[Opening Records shown section]

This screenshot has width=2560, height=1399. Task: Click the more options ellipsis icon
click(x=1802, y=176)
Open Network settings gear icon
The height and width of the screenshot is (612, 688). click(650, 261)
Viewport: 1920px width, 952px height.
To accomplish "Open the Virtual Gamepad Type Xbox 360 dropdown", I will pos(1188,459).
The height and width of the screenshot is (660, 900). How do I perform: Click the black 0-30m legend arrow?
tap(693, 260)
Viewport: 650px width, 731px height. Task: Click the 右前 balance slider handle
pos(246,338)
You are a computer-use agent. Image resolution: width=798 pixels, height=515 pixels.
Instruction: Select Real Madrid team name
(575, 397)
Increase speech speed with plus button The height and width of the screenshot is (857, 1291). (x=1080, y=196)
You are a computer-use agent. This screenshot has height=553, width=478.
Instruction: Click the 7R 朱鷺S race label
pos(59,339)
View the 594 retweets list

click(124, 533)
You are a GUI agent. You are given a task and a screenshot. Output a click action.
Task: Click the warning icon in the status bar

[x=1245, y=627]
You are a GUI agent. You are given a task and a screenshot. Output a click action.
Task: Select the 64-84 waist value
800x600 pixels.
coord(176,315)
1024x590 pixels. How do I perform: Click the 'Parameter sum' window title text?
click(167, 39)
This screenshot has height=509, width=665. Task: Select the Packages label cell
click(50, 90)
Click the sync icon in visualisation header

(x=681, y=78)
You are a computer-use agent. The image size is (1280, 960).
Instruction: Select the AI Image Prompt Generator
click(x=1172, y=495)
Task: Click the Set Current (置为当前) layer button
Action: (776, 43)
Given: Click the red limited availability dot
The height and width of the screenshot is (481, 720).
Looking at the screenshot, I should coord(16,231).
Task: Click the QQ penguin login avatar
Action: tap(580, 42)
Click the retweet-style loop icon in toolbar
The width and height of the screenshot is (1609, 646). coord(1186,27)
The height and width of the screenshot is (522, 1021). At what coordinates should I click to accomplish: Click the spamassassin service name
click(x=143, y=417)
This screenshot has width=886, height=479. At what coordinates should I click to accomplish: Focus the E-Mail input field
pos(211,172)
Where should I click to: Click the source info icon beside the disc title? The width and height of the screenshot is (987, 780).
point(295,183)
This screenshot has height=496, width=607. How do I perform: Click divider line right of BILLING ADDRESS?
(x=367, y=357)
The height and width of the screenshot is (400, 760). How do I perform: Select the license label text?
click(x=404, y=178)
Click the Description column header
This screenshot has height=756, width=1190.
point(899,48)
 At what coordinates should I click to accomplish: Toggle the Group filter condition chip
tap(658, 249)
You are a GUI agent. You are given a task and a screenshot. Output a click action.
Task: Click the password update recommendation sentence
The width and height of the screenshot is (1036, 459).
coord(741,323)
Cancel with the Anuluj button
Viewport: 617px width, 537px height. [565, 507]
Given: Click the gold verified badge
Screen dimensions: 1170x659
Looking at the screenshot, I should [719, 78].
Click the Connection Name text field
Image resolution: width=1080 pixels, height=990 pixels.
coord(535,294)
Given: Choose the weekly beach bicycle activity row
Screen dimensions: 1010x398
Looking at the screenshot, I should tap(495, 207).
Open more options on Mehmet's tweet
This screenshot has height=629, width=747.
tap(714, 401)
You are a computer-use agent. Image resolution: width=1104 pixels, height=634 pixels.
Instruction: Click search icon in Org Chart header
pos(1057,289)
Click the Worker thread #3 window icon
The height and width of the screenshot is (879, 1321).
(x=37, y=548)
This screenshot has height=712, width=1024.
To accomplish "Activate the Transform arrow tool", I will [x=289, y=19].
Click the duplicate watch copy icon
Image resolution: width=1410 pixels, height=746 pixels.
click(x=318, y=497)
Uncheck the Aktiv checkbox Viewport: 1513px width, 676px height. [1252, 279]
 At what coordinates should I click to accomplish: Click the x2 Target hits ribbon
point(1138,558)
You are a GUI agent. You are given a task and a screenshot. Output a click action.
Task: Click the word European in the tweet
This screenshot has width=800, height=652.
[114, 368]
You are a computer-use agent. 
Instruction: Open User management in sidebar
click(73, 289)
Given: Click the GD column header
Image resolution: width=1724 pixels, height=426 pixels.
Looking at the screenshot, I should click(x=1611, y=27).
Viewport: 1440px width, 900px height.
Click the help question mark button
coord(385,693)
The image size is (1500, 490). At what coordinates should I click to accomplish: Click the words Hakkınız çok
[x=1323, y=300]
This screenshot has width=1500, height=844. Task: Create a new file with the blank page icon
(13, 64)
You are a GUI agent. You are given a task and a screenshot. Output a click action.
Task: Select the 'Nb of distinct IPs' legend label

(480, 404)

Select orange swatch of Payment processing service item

[Closing Records shown section]

Output all entries exactly as given above.

This screenshot has width=2560, height=1399. Task: Click the more options ellipsis icon
click(x=1802, y=176)
Open Network settings gear icon
The height and width of the screenshot is (612, 688). click(650, 261)
Viewport: 1920px width, 952px height.
To accomplish "Open the Virtual Gamepad Type Xbox 360 dropdown", I will pos(1188,459).
The height and width of the screenshot is (660, 900). How do I perform: Click the black 0-30m legend arrow?
tap(693, 260)
Viewport: 650px width, 731px height. Task: Click the 右前 balance slider handle
pos(246,338)
You are a computer-use agent. Image resolution: width=798 pixels, height=515 pixels.
Instruction: Select Real Madrid team name
(575, 397)
Increase speech speed with plus button The height and width of the screenshot is (857, 1291). (x=1080, y=196)
You are a computer-use agent. This screenshot has height=553, width=478.
Instruction: Click the 7R 朱鷺S race label
pos(59,339)
View the 594 retweets list

click(124, 533)
You are a GUI agent. You are given a task and a screenshot. Output a click action.
Task: Click the warning icon in the status bar

[x=1245, y=627]
You are a GUI agent. You are given a task and a screenshot. Output a click action.
Task: Select the 64-84 waist value
800x600 pixels.
coord(176,315)
1024x590 pixels. How do I perform: Click the 'Parameter sum' window title text?
click(167, 39)
This screenshot has height=509, width=665. Task: Select the Packages label cell
click(50, 90)
Click the sync icon in visualisation header

(x=681, y=78)
You are a computer-use agent. The image size is (1280, 960).
Instruction: Select the AI Image Prompt Generator
click(x=1172, y=495)
Task: Click the Set Current (置为当前) layer button
Action: (776, 43)
Given: Click the red limited availability dot
The height and width of the screenshot is (481, 720).
Looking at the screenshot, I should coord(16,231).
Task: Click the QQ penguin login avatar
Action: tap(580, 42)
Click the retweet-style loop icon in toolbar
The width and height of the screenshot is (1609, 646). coord(1186,27)
The height and width of the screenshot is (522, 1021). At what coordinates should I click to accomplish: Click the spamassassin service name
click(x=143, y=417)
This screenshot has width=886, height=479. At what coordinates should I click to accomplish: Focus the E-Mail input field
pos(211,172)
Where should I click to: Click the source info icon beside the disc title? The width and height of the screenshot is (987, 780).
point(295,183)
This screenshot has height=496, width=607. How do I perform: Click divider line right of BILLING ADDRESS?
(x=367, y=357)
The height and width of the screenshot is (400, 760). How do I perform: Select the license label text?
click(x=404, y=178)
Click the Description column header
This screenshot has height=756, width=1190.
point(899,48)
 At what coordinates should I click to accomplish: Toggle the Group filter condition chip
tap(658, 249)
You are a GUI agent. You are given a task and a screenshot. Output a click action.
Task: Click the password update recommendation sentence
The width and height of the screenshot is (1036, 459).
coord(741,323)
Cancel with the Anuluj button
Viewport: 617px width, 537px height. [565, 507]
Given: Click the gold verified badge
Screen dimensions: 1170x659
Looking at the screenshot, I should [719, 78].
Click the Connection Name text field
Image resolution: width=1080 pixels, height=990 pixels.
coord(535,294)
Given: Choose the weekly beach bicycle activity row
Screen dimensions: 1010x398
Looking at the screenshot, I should tap(495, 207).
Open more options on Mehmet's tweet
This screenshot has height=629, width=747.
tap(714, 401)
You are a computer-use agent. Image resolution: width=1104 pixels, height=634 pixels.
Instruction: Click search icon in Org Chart header
pos(1057,289)
Click the Worker thread #3 window icon
The height and width of the screenshot is (879, 1321).
(x=37, y=548)
This screenshot has height=712, width=1024.
To accomplish "Activate the Transform arrow tool", I will [x=289, y=19].
Click the duplicate watch copy icon
Image resolution: width=1410 pixels, height=746 pixels.
click(x=318, y=497)
Uncheck the Aktiv checkbox Viewport: 1513px width, 676px height. [1252, 279]
 At what coordinates should I click to accomplish: Click the x2 Target hits ribbon
point(1138,558)
You are a GUI agent. You are given a task and a screenshot. Output a click action.
Task: Click the word European in the tweet
This screenshot has width=800, height=652.
[114, 368]
You are a computer-use agent. 
Instruction: Open User management in sidebar
click(73, 289)
Given: Click the GD column header
Image resolution: width=1724 pixels, height=426 pixels.
Looking at the screenshot, I should click(x=1611, y=27).
Viewport: 1440px width, 900px height.
Click the help question mark button
coord(385,693)
The image size is (1500, 490). At what coordinates should I click to accomplish: Click the words Hakkınız çok
[x=1323, y=300]
This screenshot has width=1500, height=844. Task: Create a new file with the blank page icon
(13, 64)
You are a GUI agent. You are given a task and a screenshot. Output a click action.
Task: Select the 'Nb of distinct IPs' legend label

(480, 404)

Select orange swatch of Payment processing service item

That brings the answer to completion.